WHAT TO DO - Using the entries below, restate word for word only the lines from the one with "Collapse the debugging" to the final line, leaving the pictures out.

GIVEN ENTRIES -
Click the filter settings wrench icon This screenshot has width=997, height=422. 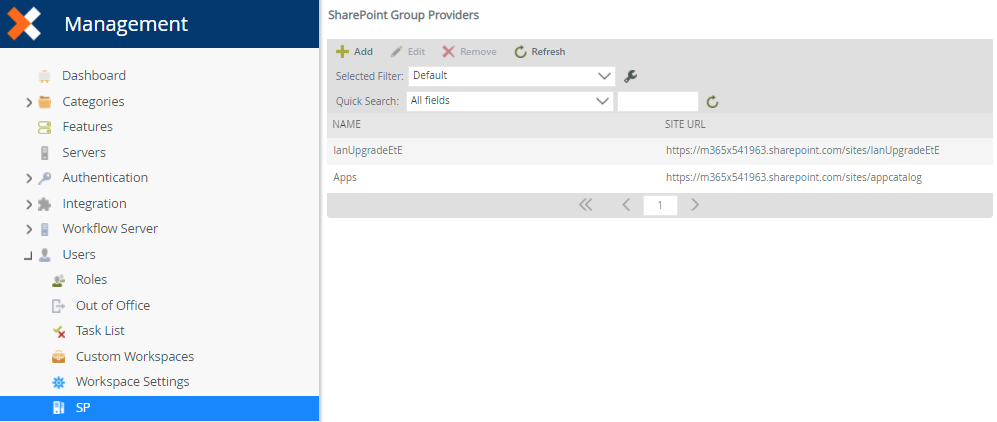(x=630, y=76)
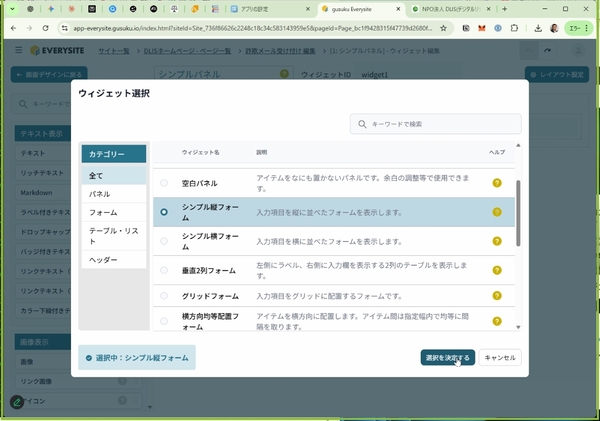Filter widgets by パネル category
This screenshot has width=600, height=421.
[100, 194]
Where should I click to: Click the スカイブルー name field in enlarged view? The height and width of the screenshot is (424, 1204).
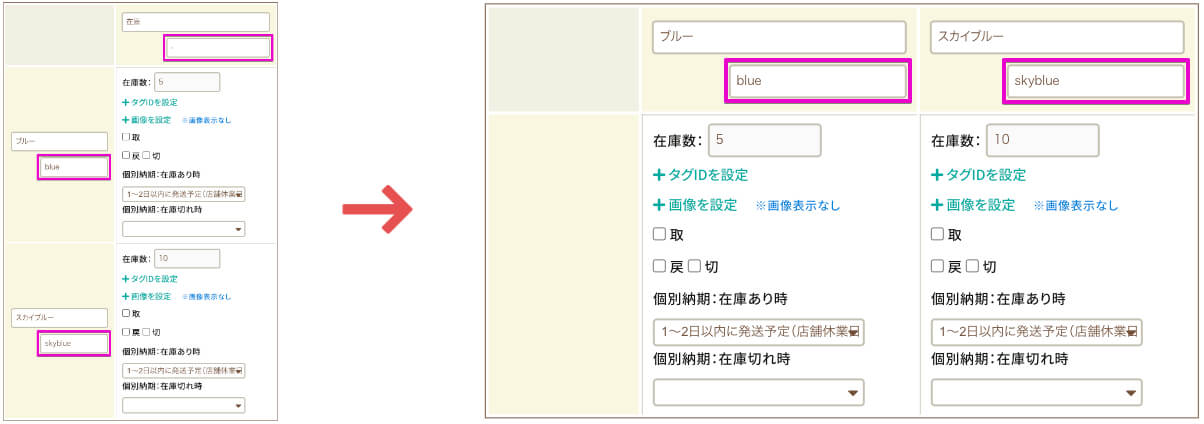[x=1057, y=37]
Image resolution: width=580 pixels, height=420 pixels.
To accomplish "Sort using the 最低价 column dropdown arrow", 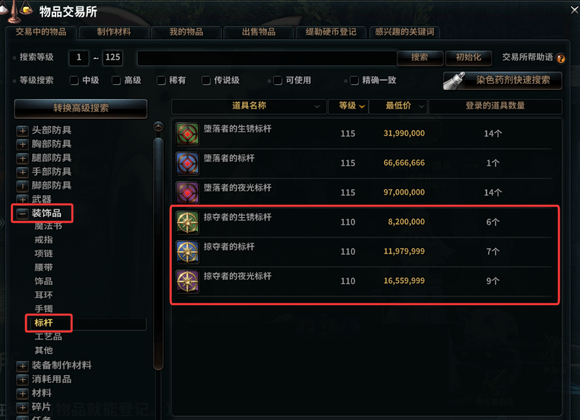I will coord(421,107).
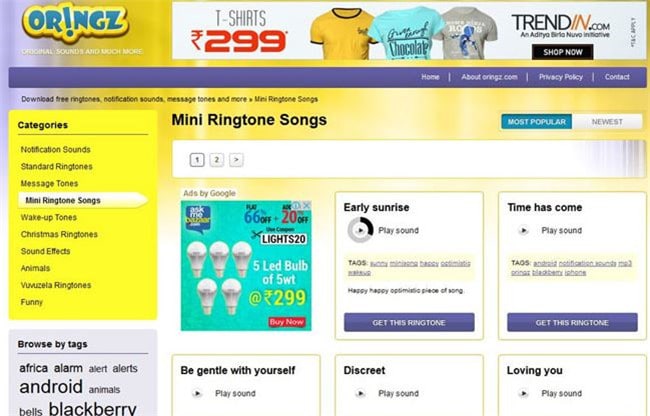Open the Wake-up Tones category
The height and width of the screenshot is (416, 650).
pyautogui.click(x=49, y=218)
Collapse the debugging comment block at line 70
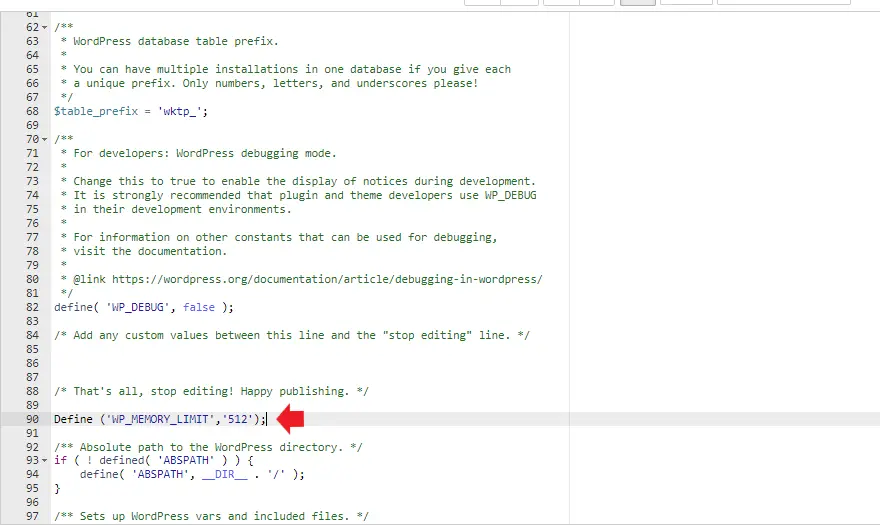Screen dimensions: 880x525 (45, 139)
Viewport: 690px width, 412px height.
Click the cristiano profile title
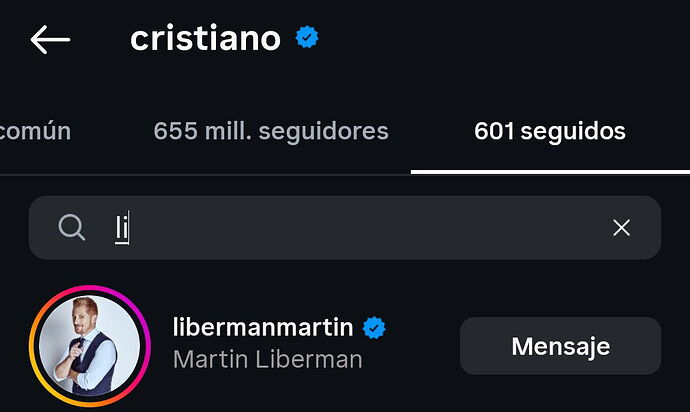tap(206, 38)
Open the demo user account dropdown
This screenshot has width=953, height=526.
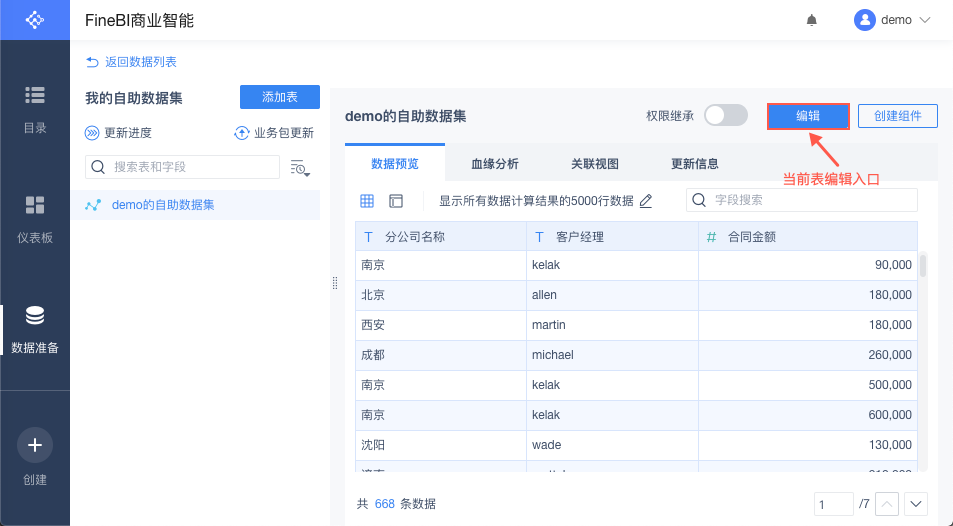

RESPONSE FOR THIS EXERCISE -
Collapse the debugging comment block at line 70
Screen dimensions: 880x525 (45, 139)
Viewport: 690px width, 412px height.
Click the cristiano profile title
tap(206, 38)
Open the demo user account dropdown
This screenshot has width=953, height=526.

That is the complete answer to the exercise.